Beragam potensi alam seperti panorama perbukitan, hamparan persawahan, aliran sungai, hingga sumber mata air alami dinilai dapat dikemas menjadi daya tarik wisata. Selain itu, aktivitas keseharian masyarakat desa, mulai dari pertanian, perikanan, hingga peternakan, juga memiliki peluang besar dikembangkan sebagai wisata edukasi yang selaras dengan prinsip pariwisata berkelanjutan.
Pengembangan desa wisata tidak hanya diarahkan pada aspek keindahan alam, tetapi juga pada peningkatan peran serta masyarakat. Konsep ini menempatkan warga desa sebagai subjek utama pengelolaan wisata, sehingga manfaat ekonomi dapat dirasakan secara langsung dan merata.
Pemerintah Kabupaten Banyumas mendorong setiap desa untuk menggali dan memetakan potensi unggulan yang dimiliki.

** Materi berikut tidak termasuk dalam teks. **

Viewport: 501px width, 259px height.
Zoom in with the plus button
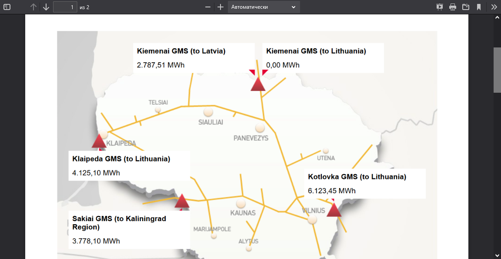click(x=220, y=7)
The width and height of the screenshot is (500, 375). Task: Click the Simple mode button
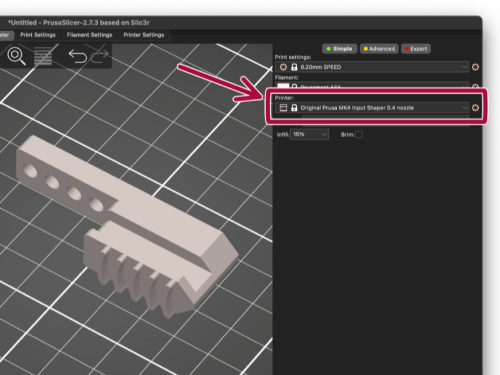[x=338, y=48]
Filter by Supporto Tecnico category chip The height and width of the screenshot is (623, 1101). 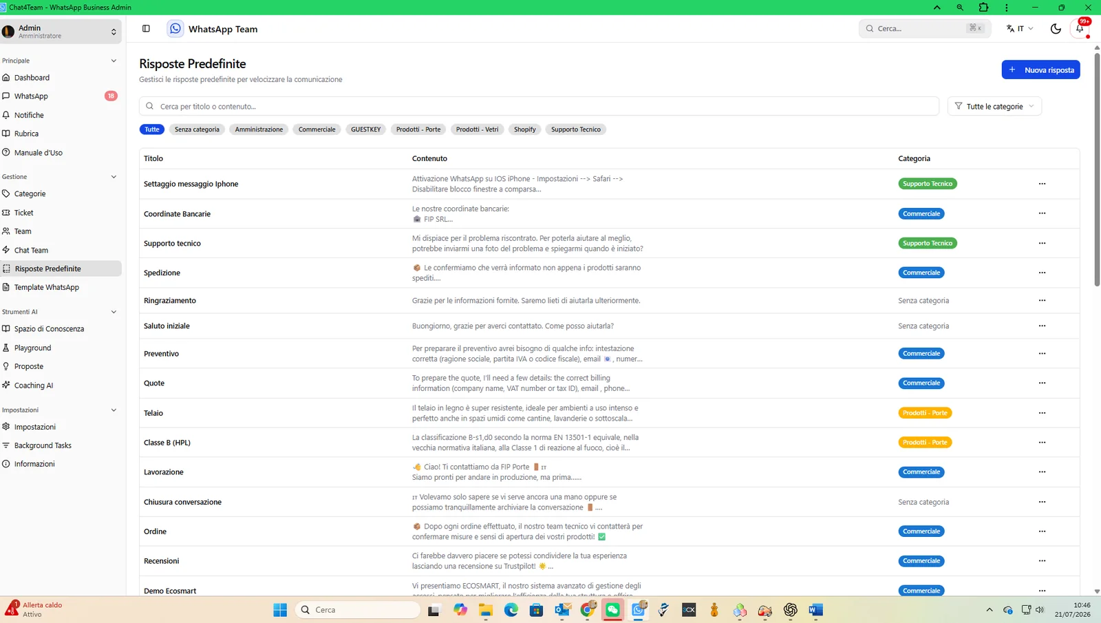coord(576,129)
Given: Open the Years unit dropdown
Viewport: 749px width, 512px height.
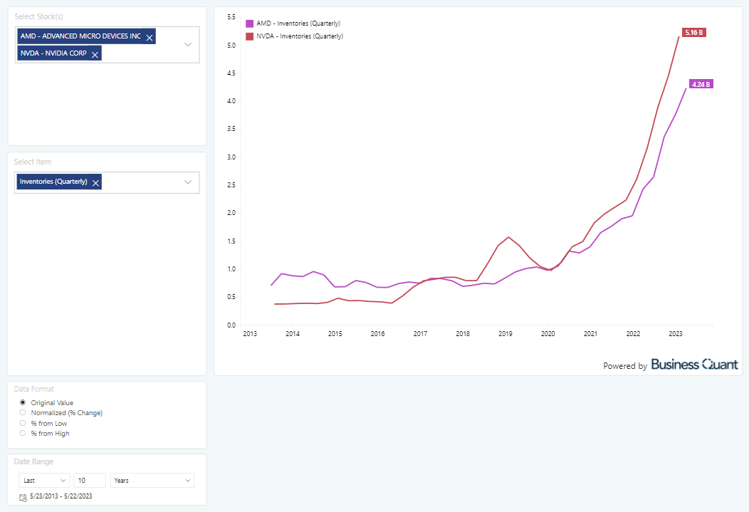Looking at the screenshot, I should click(152, 481).
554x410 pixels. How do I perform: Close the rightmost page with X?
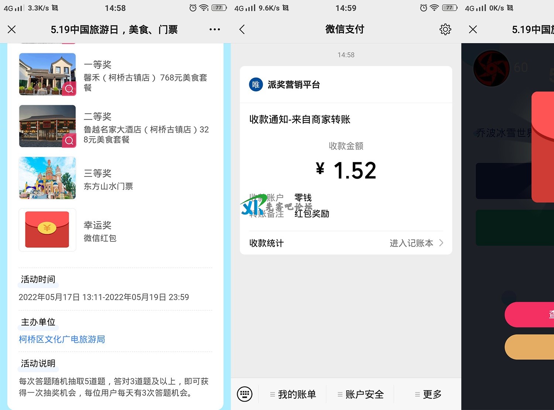point(473,30)
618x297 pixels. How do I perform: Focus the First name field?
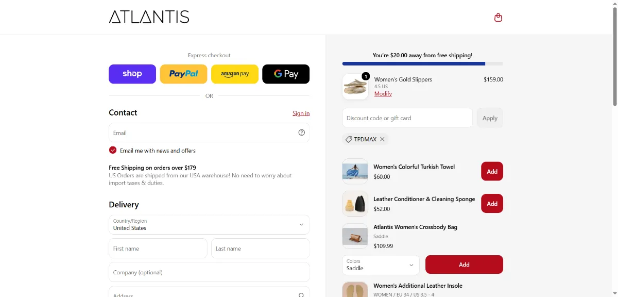pos(158,248)
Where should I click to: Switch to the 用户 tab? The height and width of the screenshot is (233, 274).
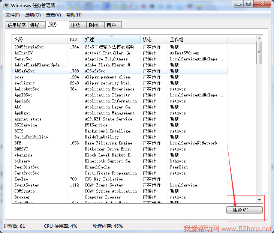pyautogui.click(x=111, y=25)
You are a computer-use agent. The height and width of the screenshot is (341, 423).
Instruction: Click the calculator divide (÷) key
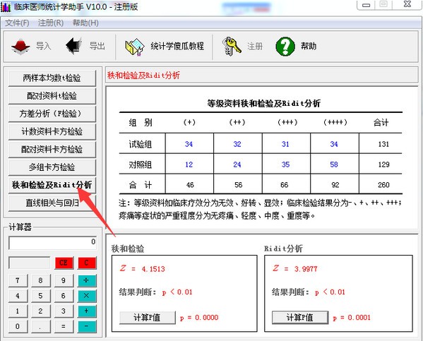[87, 280]
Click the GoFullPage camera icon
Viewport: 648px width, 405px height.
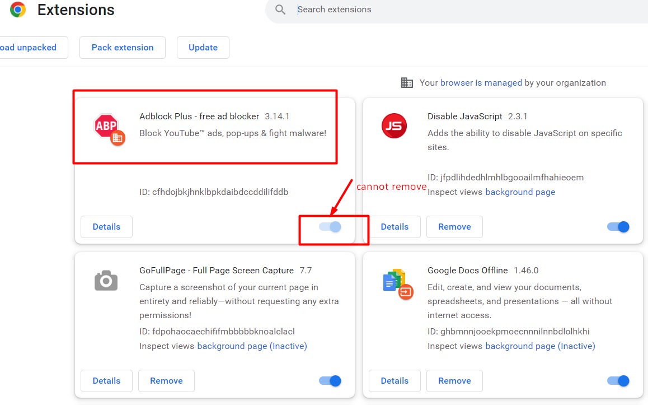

Upaya tersebut dilakukan melalui peningkatan kapasitas sumber daya manusia, penataan lingkungan desa, penguatan kelembagaan, serta penyusunan strategi promosi yang adaptif terhadap perkembangan pasar wisata.
Kepala Bidang Perekonomian dan Sumber Daya Alam Badan Perencanaan Pembangunan, Riset dan Inovasi Daerah (Bapperida) Kabupaten Banyumas, Ciptaning Dasyandani, M.Si, mengatakan pihaknya secara rutin melakukan monitoring dan evaluasi (monev) terhadap desa-desa yang berpotensi dikembangkan menjadi desa wisata. Langkah tersebut dilakukan untuk memastikan kesiapan desa, sekaligus menjaga agar pengembangan pariwisata berjalan berkelanjutan dan memberikan dampak ekonomi bagi masyarakat setempat.